**Problem details**
Go through the records and extract every line with the word "Collapse".

··· Excerpted records ···

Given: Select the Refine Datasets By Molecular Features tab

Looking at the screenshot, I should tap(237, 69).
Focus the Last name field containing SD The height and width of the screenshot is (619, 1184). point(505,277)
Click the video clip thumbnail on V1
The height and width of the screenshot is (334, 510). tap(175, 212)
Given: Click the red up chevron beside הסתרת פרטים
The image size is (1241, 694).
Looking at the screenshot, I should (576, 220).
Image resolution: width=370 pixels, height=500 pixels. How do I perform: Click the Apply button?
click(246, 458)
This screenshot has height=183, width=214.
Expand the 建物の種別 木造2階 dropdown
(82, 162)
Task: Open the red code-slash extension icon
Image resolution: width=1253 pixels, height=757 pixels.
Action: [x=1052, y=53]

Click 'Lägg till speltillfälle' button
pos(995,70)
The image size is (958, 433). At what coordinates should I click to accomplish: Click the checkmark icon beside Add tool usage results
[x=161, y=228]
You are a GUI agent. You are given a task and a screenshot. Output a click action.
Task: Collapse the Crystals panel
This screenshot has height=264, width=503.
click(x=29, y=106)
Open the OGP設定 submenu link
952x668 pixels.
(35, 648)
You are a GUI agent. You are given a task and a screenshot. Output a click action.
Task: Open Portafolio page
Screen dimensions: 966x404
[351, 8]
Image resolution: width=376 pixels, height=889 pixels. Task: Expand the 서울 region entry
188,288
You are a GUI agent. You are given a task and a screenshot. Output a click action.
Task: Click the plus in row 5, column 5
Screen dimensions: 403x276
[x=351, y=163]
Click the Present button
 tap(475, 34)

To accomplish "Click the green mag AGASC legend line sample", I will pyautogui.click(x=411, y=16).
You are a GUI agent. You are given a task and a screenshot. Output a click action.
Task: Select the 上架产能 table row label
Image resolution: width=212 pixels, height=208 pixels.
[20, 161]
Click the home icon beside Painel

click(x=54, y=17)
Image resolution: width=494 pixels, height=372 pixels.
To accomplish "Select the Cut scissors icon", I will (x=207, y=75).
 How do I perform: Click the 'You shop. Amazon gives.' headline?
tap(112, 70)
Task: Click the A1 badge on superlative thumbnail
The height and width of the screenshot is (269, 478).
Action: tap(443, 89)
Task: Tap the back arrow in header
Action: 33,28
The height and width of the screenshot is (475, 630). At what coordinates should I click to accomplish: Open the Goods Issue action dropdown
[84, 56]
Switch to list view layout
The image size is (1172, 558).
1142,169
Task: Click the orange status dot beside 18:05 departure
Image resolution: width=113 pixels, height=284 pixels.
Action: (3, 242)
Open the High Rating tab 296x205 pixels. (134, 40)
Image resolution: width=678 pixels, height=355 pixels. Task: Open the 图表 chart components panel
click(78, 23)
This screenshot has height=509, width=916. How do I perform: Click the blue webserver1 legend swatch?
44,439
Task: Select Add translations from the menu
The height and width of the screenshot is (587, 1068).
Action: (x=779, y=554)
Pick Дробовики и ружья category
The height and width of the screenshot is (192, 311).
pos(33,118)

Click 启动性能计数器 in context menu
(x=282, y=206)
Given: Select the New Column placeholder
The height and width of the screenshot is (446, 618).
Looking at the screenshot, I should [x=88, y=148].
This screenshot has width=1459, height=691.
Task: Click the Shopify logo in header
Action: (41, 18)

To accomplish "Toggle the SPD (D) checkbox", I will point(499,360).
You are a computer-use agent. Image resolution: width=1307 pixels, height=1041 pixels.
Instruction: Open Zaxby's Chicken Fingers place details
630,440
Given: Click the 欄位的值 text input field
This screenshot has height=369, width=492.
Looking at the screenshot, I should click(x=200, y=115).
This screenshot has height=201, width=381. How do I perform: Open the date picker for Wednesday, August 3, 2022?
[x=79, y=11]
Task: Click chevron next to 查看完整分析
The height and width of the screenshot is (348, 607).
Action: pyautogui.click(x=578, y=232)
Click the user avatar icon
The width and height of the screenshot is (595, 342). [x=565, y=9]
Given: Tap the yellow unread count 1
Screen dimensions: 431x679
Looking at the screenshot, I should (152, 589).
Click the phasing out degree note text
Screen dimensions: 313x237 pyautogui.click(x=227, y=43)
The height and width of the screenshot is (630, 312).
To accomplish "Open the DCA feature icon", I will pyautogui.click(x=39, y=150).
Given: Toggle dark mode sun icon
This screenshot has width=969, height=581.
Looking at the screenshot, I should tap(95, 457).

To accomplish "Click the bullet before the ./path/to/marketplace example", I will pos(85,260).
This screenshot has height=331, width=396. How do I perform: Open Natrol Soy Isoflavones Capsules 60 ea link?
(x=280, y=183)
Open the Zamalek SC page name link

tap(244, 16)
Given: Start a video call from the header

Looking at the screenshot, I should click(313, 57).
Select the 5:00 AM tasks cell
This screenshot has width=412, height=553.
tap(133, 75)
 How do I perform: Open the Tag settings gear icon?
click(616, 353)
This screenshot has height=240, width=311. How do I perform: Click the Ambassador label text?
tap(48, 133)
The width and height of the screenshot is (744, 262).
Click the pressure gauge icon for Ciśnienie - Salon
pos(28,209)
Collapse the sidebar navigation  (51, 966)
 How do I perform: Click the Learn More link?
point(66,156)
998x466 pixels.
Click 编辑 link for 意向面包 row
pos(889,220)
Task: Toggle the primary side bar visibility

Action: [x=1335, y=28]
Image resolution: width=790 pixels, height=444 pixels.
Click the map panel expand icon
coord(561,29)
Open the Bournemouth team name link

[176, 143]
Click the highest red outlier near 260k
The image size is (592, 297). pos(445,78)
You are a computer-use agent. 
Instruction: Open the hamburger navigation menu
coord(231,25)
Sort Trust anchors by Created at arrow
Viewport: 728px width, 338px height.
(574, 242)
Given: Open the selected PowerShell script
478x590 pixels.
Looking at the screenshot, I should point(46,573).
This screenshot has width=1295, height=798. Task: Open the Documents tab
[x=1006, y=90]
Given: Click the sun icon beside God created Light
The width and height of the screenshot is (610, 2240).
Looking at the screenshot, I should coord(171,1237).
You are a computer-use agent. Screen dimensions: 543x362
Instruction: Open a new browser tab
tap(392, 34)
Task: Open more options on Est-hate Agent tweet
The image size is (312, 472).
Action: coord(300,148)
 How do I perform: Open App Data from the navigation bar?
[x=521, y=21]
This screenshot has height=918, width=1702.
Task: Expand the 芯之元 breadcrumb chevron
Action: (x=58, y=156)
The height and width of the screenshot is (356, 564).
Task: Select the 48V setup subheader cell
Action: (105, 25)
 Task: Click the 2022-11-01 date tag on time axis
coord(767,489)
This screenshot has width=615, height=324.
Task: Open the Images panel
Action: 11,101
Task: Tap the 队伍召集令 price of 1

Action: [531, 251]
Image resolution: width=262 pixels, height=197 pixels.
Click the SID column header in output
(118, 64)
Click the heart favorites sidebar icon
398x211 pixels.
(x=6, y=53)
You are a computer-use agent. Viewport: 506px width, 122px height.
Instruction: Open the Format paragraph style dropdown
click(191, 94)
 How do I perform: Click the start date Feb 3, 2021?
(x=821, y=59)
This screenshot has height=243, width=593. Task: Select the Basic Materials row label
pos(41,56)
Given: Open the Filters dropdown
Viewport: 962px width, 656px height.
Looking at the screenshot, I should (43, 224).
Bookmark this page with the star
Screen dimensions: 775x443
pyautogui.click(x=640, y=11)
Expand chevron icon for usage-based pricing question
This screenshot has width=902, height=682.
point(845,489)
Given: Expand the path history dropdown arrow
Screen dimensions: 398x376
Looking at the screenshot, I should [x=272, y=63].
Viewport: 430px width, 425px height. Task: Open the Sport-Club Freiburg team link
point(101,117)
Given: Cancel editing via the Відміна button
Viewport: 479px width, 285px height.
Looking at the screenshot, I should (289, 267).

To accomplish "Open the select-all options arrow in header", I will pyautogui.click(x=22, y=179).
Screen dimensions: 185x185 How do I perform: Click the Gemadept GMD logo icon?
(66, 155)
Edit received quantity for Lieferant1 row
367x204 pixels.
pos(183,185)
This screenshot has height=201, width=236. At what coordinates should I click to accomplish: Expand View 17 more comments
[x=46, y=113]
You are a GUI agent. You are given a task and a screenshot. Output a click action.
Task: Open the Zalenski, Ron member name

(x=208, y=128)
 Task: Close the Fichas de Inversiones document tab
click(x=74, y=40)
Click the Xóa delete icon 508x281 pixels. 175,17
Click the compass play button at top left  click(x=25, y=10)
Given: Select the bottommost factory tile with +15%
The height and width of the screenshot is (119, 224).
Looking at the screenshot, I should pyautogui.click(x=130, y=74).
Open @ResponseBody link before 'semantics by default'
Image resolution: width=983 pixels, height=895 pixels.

···

**Task solution**
Task: Collapse the Crystals panel
Collapse the sidebar navigation  (51, 966)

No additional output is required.